▶ EXCERPTED TEXT
================
23rd May 2017

Paragraph

Two truths are told,
As happy prologues to the swelling act
Of the imperial theme.–I thank you, gentlemen.

Aside

this supernatural soliciting

Cannot be ill, cannot be good: if ill,
Why hath it given me earnest of success,
Commencing in a truth? I am thane of Cawdor:
If good, why do I yield to that suggestion
Whose horrid image doth unfix my hair
And make my seated heart knock at my ribs,
Against the use of nature? Present fears
Are less than horrible imaginings:
My thought, whose murder yet is but fantastical,
Shakes so my single state of man that function
Is smother’d in surmise, and nothing is
But what is not.
================
▶ GIVEN INFORMATION
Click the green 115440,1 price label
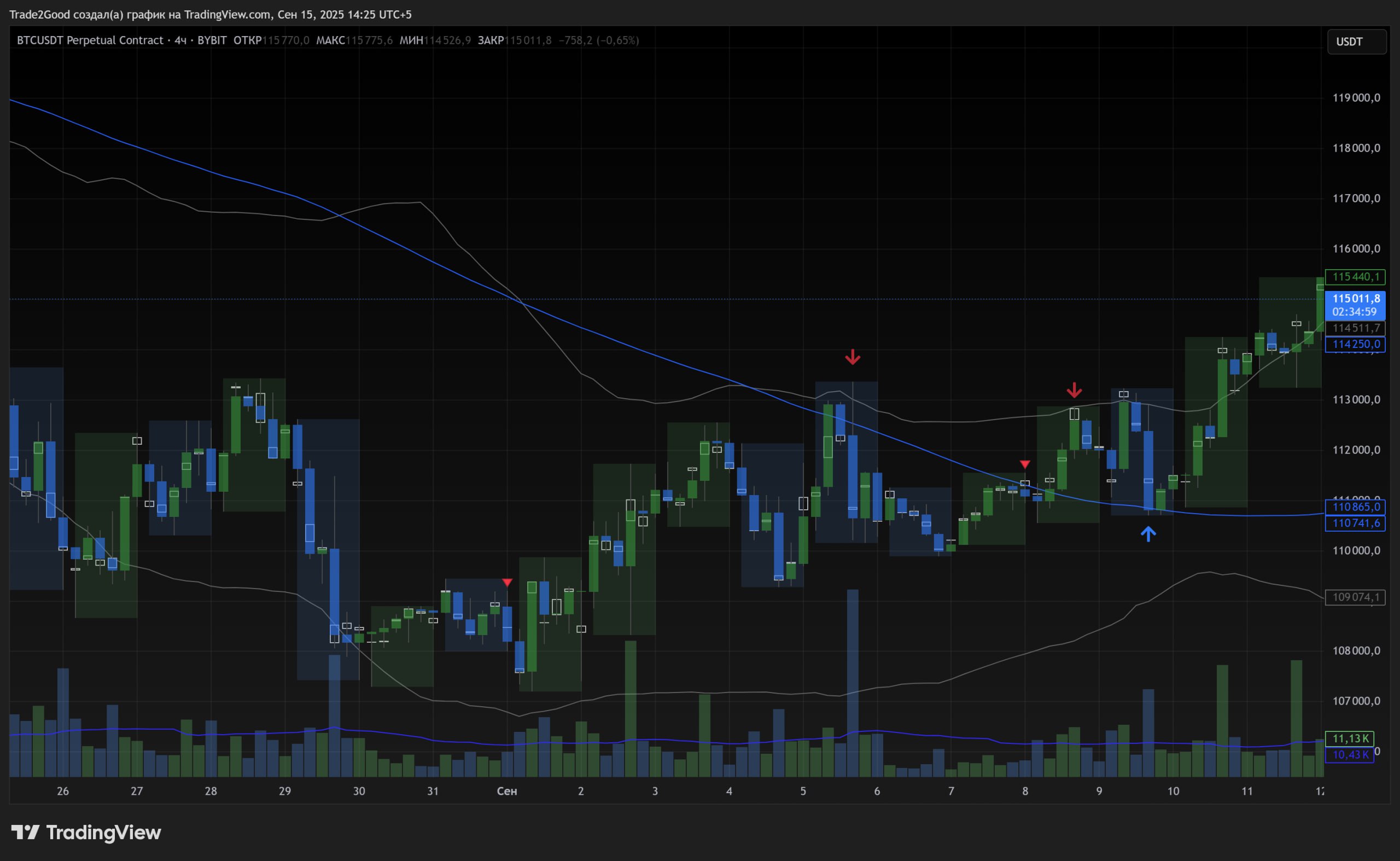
================
▶ GOAL OF THE EXERCISE
Reproduce the stretch of the verse passage from "this supernatural soliciting" through "what is not.", word for word.

▶ TASK RESPONSE
this supernatural soliciting

Cannot be ill, cannot be good: if ill,
Why hath it given me earnest of success,
Commencing in a truth? I am thane of Cawdor:
If good, why do I yield to that suggestion
Whose horrid image doth unfix my hair
And make my seated heart knock at my ribs,
Against the use of nature? Present fears
Are less than horrible imaginings:
My thought, whose murder yet is but fantastical,
Shakes so my single state of man that function
Is smother’d in surmise, and nothing is
But what is not.